SET TASK:
Write out every line of the records below word for word, leaving the pictures out.

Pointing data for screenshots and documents

## begin

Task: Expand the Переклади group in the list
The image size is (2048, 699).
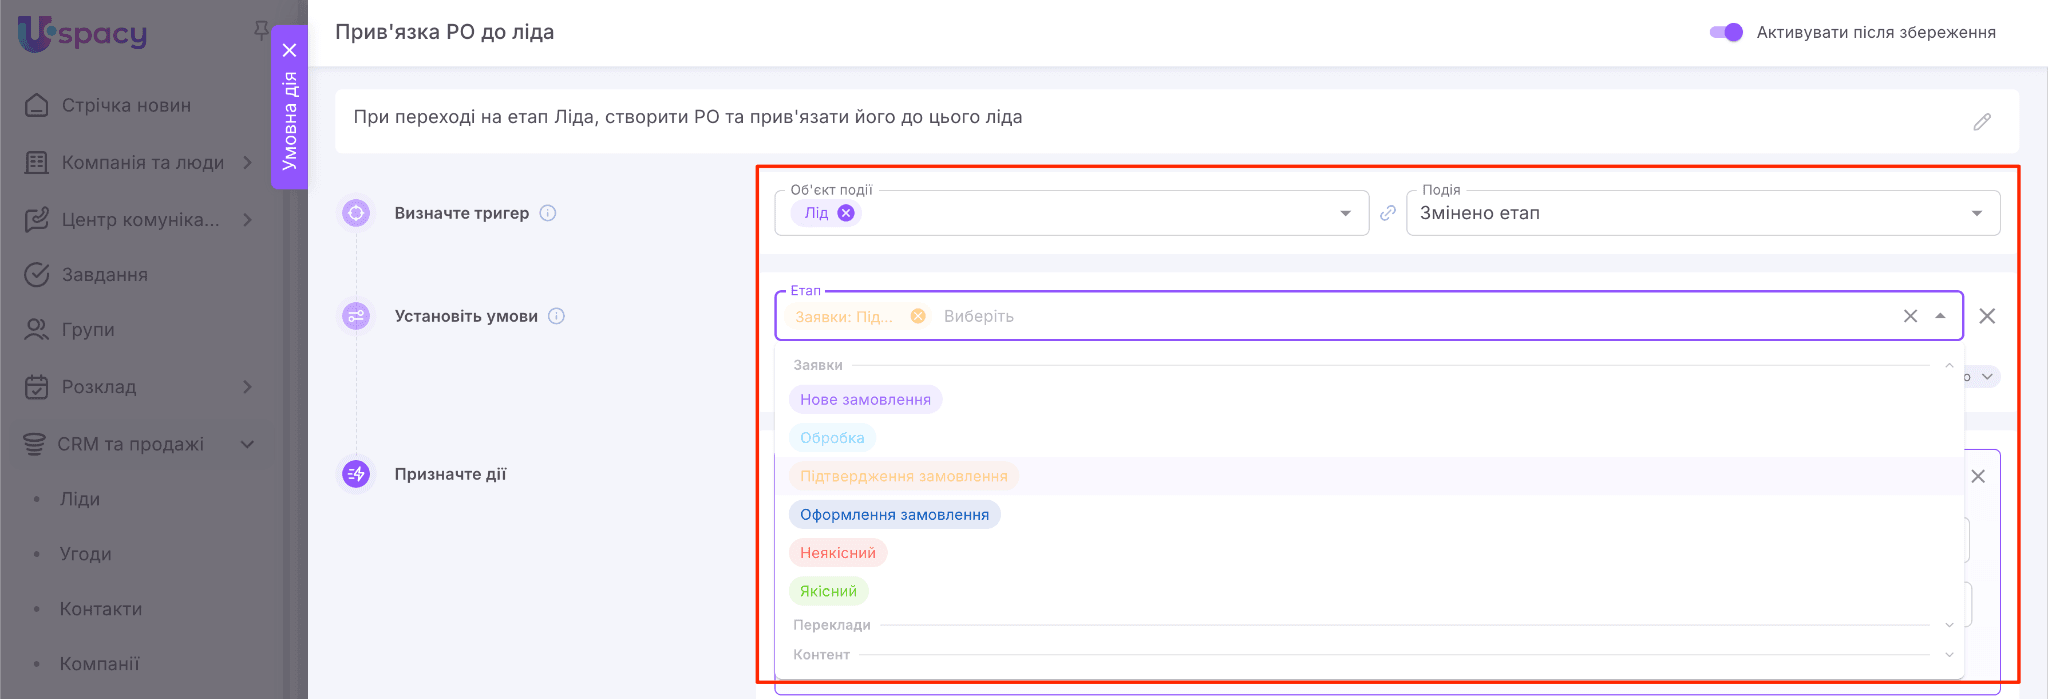Action: pyautogui.click(x=1948, y=625)
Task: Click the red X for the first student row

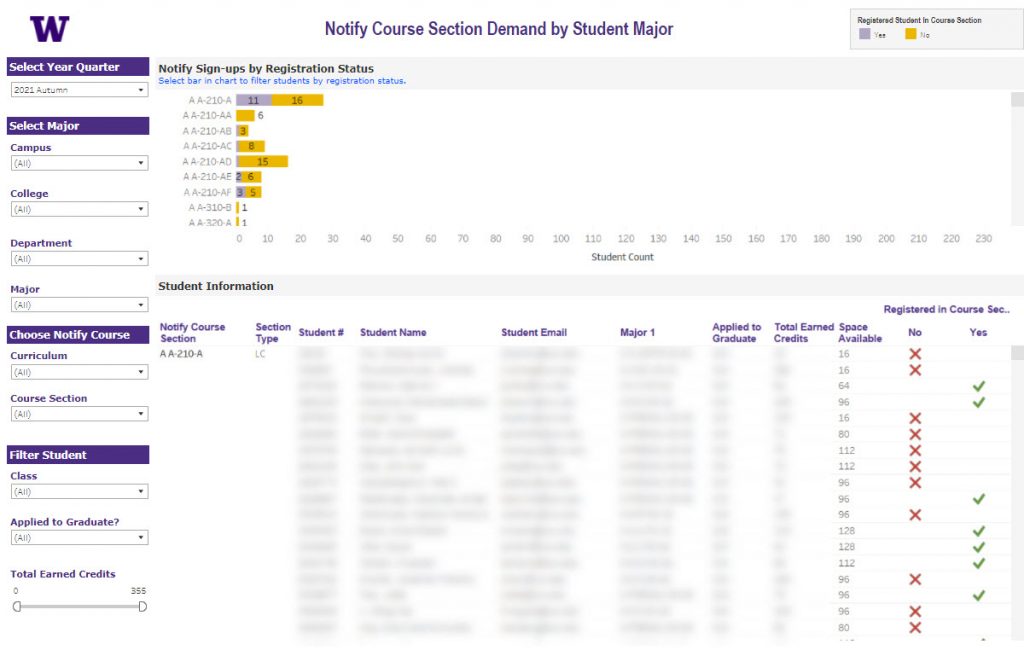Action: [x=915, y=354]
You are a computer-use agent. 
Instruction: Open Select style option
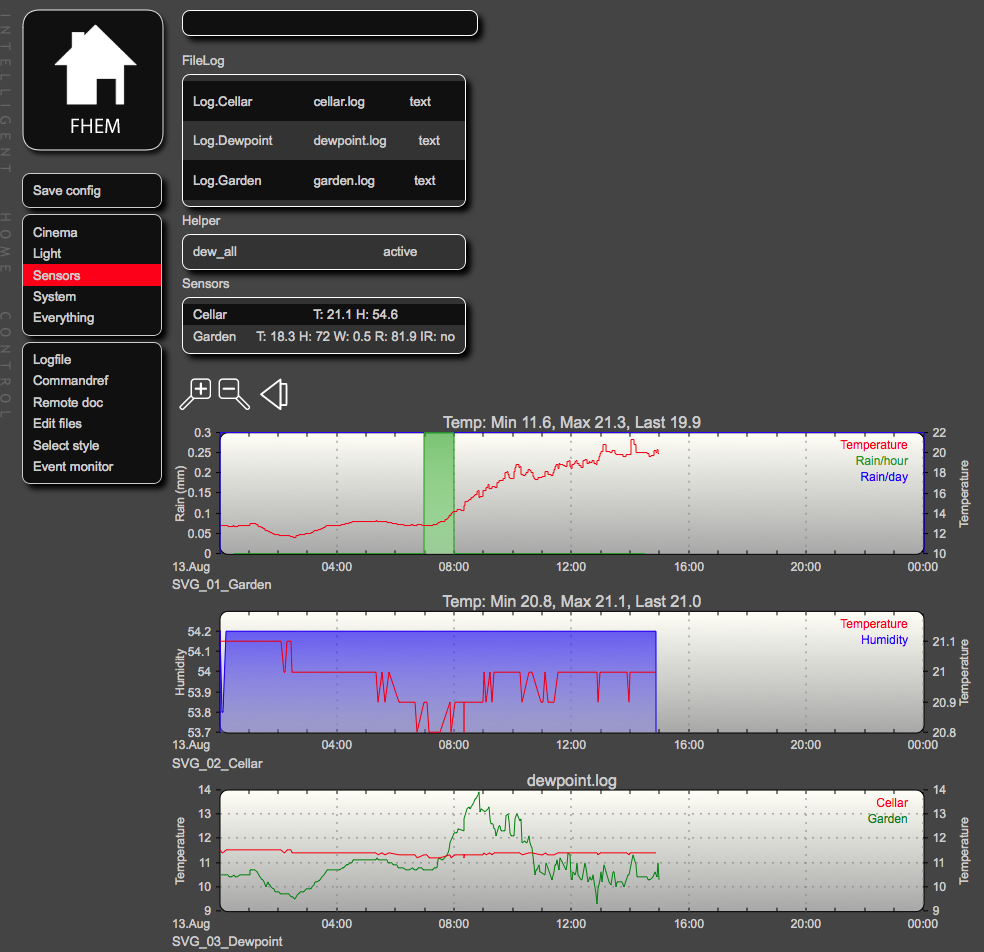point(66,446)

## end

RESPONSE:
Task: Expand the Переклади group in the list
The image size is (2048, 699).
Action: pyautogui.click(x=1948, y=625)
Task: Click the red X for the first student row

Action: [x=915, y=354]
You are a computer-use agent. 
Instruction: Open Select style option
point(66,446)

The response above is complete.